2016-07-27
SALT LAKE CITY, Feb 26--A new Mormon church CD-ROM packed with thousands of records from the Freedman's Savings and Trust Co., a post-Civil War bank for ex-slaves, is being hailed as a monumental boon to scholars and black genealogists alike.

The searchable, digital archive--unveiled by the Church of Jesus Christ of Latter-day Saints at a news conference Monday--will make available rare, poorly organized, and aging paper files on more than 70,000 of the bank's account holders.

"I'm really looking forward to this," said Eric Foner, a history professor in New York with Columbia University's renowned Institute for Research in African American Studies. "This will be a great treasure trove of documentation virtually unusable before. Those who have been able to research it have only really been able to scratch the surface."

Rahn Rampton, spokesman for MyFamily.com, a San Francisco-based leader in Internet genealogical services, said that making the Freedman's bank records widely available could mean breakthroughs for blacks who have previously encountered dead ends trying to trace family history before the Civil War years of 1861-65.

"The challenges they face are unique, very different from other genealogists," he said. "The more information available, the better."

White genealogists can often turn to church, court and cemetery records.

But prior to the Civil War, many of those documents--especially in the South--weren't kept for blacks. Until the war ended, most blacks also could not vote, go to school or buy property, eliminating other standard sources of family history information.

Slave ships kept no manifests of slave identities, and if blacks were identified at all by slave owners, it was only by first name.

LDS Church officials declined to discuss release of the CD-ROM, which reportedly took five years to compile from records stored at the National Archives in Washington.

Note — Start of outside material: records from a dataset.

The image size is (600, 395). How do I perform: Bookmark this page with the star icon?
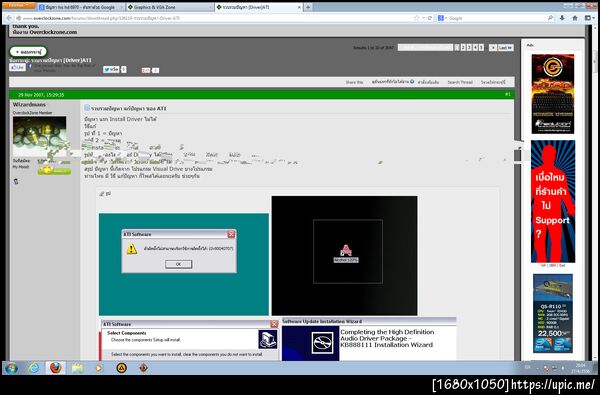coord(416,18)
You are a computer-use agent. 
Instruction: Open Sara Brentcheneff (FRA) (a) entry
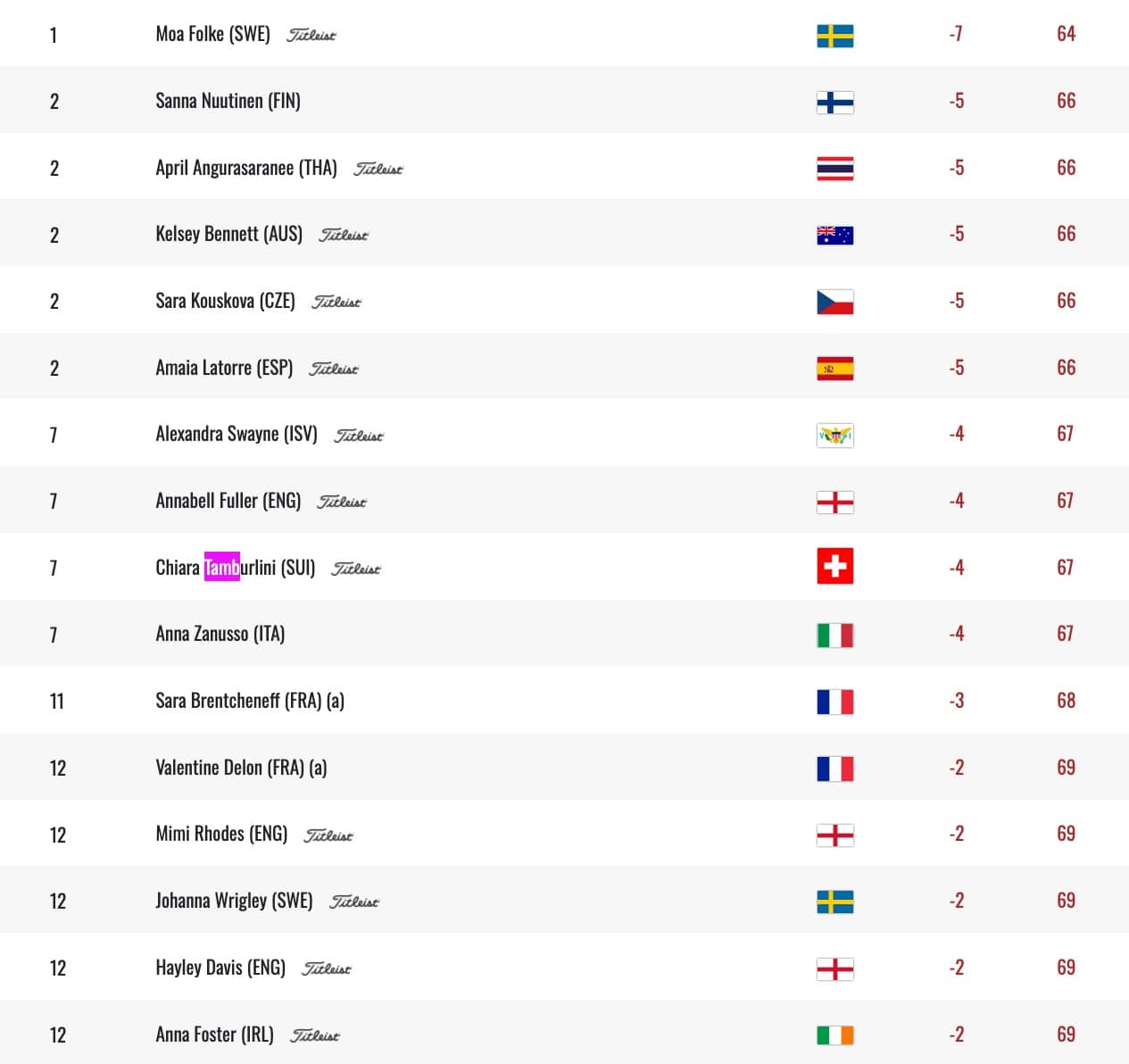pos(250,701)
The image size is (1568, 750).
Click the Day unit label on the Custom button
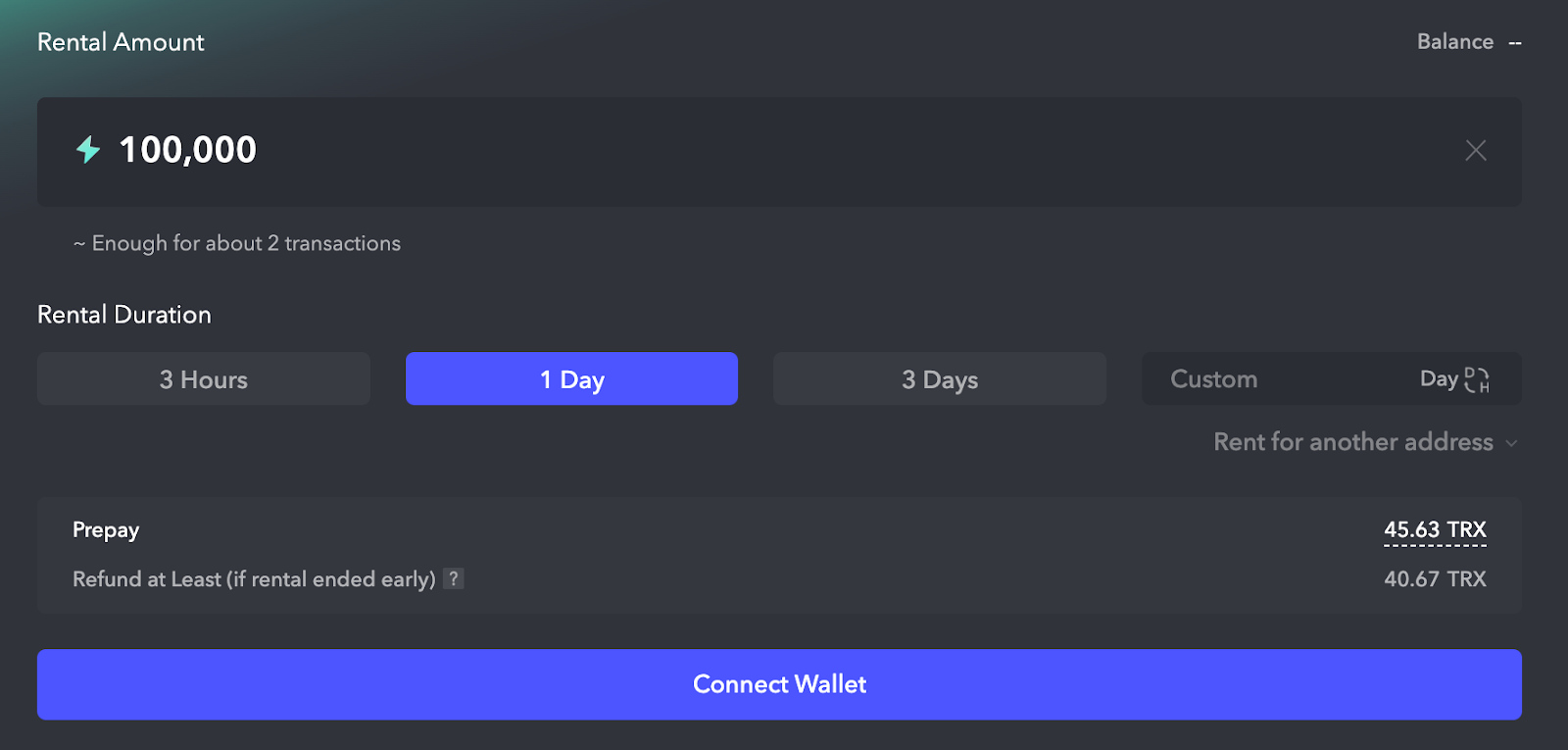pyautogui.click(x=1440, y=378)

Foner--who was forced by schedule conflict to decline an invitation to participate by satellite in Monday's news conference--believes the historical value of the Freedman's bank records cannot be overstated.

"I have used those records in my own research, and it means sifting through a massive amount of paper. They basically consist of bank books and these little cards of information [ex-slaves] filled out when opening their accounts," said Foner.

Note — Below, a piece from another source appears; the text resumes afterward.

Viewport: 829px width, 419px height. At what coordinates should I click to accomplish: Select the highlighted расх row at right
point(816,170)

Along with names, addresses and employment information, the cards often included entries about children and siblings, service in the Union Army and the clients' past owners, along with the locations of their former plantations.

Ronald Coleman, a University of Utah associate professor of African-American history, said that when the Freedman's bank failed in 1874, the meager life savings of many recently freed slaves disappeared.

"Many of the smaller depositors lost everything," he said. "Less than 25% of the depositors ever received any reimbursement."

At its height, the bank had $3 million in deposits, most of them $50 or less, from 72,000 clients. It had 37 branches throughout the South, as well as in New York City, Philadelphia, and Washington. The bank began to teeter with Wall Street's Panic of 1873, and not even renowned black orator Frederick Douglass--who became Freedman's president in 1874--could save the institution.

However, Karen Dace, a professor in the university's African-American Studies program, said the bank's records provide more than a glimpse into tragedy for blacks struggling to make new lives after their emancipation.

"These records also go a long way toward dispelling some of the myths about African Americans. These were indeed people committed to success and doing what it took in terms of saving, buying [and] starting businesses," she said.

Release of the CD-ROM also shows the Utah-based church's commitment to its mission of reaching beyond its own membership -- primarily interested in finding ancestors for the purpose of sacred temple rites, including proxy baptisms--to non-Mormons seeking their roots.

Alexander Baugh, a professor of family history at Brigham Young University, said the Freedman's bank records join other records collections released in recent years by the church, among them the 1851 and 1881 British censuses, Scottish church membership rolls and military indexes of casualties in the Korean and Vietnam wars.

"This is evidence that the church is interested in disseminating these kinds of research data to everyone, records previously not thought of as valuable genealogical tools," Baugh said.